Race for Flipkart: While world’s largest retailer Walmart moves to the final lap of a in a $12 billion deal to buyout Flipkart, a formal offer from rival Amazon to pick up a 60% stake makes matters the biggest deal in India’s e-commerce market. According to a report by CNBC TV18, Amazon has made a formal offer to pick up a 60% stake, which is likely to be on par with Walmart’s bid for the Indian e-commerce major. Further, billionaire Jeff Bezos-run Amazon is also seeking a non-compete agreement with Flipkart’s founders, sources told the channel. According to the currently available details, Amazon is also offering a breakup fee of up to $2 billion. We take a closer look at why Amazon is keen on buying out India’s Flipkart.
Ploy to block Walmart
The offer by Amazon could be a ploy to block Walmart from bringing its expertise in logistics and supply chain management to Flipkart, Reuters reported citing sources. Interestingly, Flipkart’s board had already seriously considered Walmart and Amazon as potential partners, but ultimately decided Walmart, as a deal with Walmart would mean lesser regulatory hurdles due to its lack of India presence, Bloomberg reported recently. Further, major investors in Flipkart including Tiger Global, South Africa’s Naspers as well as founders Sachin and Binny Bansal prefer Walmart over Amazon, CNBC TV18 report said.
Expand India market
The development of a potential Flipkart-Amazon deal comes at a time when Amazon’s top boss Jeff Bezos has planned to invest upto $5.5 billion in the year. Jeff Bezos noted recently that Amazon.in (Amazon.com’s India business) is the fastest growing marketplace in India, and the most visited site on both desktop and mobile, according to comScore and SimilarWeb. Currently, Amazon.com holds 27 percent of India’s $30 billion e-commerce market.

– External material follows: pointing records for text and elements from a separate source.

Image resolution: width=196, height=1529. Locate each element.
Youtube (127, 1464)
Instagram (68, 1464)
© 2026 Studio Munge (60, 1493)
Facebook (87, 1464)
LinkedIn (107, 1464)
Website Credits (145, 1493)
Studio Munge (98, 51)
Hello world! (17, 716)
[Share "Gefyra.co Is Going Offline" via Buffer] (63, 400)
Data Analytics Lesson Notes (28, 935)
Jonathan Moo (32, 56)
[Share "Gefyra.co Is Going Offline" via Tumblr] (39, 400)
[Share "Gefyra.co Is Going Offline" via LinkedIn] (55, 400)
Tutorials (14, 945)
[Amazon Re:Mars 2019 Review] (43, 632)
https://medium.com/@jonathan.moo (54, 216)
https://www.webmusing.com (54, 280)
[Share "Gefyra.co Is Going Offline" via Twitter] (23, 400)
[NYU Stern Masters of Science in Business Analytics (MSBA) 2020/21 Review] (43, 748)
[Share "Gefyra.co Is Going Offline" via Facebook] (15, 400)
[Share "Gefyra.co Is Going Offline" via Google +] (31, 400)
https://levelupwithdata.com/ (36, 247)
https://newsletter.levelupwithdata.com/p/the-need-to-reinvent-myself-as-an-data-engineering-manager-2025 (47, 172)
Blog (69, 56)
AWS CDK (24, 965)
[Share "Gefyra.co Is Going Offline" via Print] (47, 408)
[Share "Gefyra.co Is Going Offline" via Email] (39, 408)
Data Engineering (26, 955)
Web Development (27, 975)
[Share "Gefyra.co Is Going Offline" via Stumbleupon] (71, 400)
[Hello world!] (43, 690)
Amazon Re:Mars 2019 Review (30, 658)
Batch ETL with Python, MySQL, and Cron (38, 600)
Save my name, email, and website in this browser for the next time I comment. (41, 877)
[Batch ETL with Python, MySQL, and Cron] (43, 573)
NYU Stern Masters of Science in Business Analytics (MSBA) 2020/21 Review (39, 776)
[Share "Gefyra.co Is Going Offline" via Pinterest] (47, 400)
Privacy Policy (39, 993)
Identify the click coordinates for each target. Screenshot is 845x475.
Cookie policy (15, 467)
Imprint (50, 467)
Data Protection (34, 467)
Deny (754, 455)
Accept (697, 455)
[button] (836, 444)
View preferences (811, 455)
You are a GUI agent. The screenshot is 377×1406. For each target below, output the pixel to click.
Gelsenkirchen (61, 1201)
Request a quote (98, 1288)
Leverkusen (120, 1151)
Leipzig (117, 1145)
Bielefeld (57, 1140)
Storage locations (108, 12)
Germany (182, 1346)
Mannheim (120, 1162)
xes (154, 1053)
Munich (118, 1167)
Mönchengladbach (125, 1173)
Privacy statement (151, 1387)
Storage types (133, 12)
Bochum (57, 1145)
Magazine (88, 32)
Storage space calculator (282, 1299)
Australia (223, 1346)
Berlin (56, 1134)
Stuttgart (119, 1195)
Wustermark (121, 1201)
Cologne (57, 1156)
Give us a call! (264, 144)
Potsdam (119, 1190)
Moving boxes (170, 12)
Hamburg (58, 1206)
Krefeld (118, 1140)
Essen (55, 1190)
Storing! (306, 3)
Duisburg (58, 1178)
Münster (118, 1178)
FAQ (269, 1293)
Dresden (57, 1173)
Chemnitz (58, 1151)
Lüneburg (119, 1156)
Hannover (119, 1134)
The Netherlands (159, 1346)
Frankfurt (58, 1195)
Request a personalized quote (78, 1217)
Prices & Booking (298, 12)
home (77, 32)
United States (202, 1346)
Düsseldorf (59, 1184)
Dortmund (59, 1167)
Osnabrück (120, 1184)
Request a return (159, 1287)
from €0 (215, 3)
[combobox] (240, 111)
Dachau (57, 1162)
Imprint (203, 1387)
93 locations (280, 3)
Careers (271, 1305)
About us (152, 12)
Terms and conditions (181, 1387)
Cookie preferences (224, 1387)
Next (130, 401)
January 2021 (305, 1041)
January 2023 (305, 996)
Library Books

A potential deal with Flipkart could give Amazon a bigger pie of India’s growing e-commerce market.
Tackle heightened competition
While Walmart looks to correct it’s China mistake by betting on India’s Flipkart, wherein it initially bought an unprofitable, second-tier online marketplace only to exchanged it five years later for a stake in JD.com according to Bloomberg, Amazon looks to go all out to retain its higher online market share. While Walmart is already the world’s largest retailer, the firm faces heightened rivalry from Amazon as consumers migrate the online channel. Notably, according to a report by Assocham and Deloitte, the digital commerce market in the country is expected to cross USD 50 billion in value by the end of 2018.“There isn’t another country with this kind of an opportunity. India may not be a big deal now, but it’s the future opportunity that Walmart and Amazon are eyeing,” Satish Meena, a New Delhi-based senior forecast analyst at Forrester Research Inc told Bloomberg.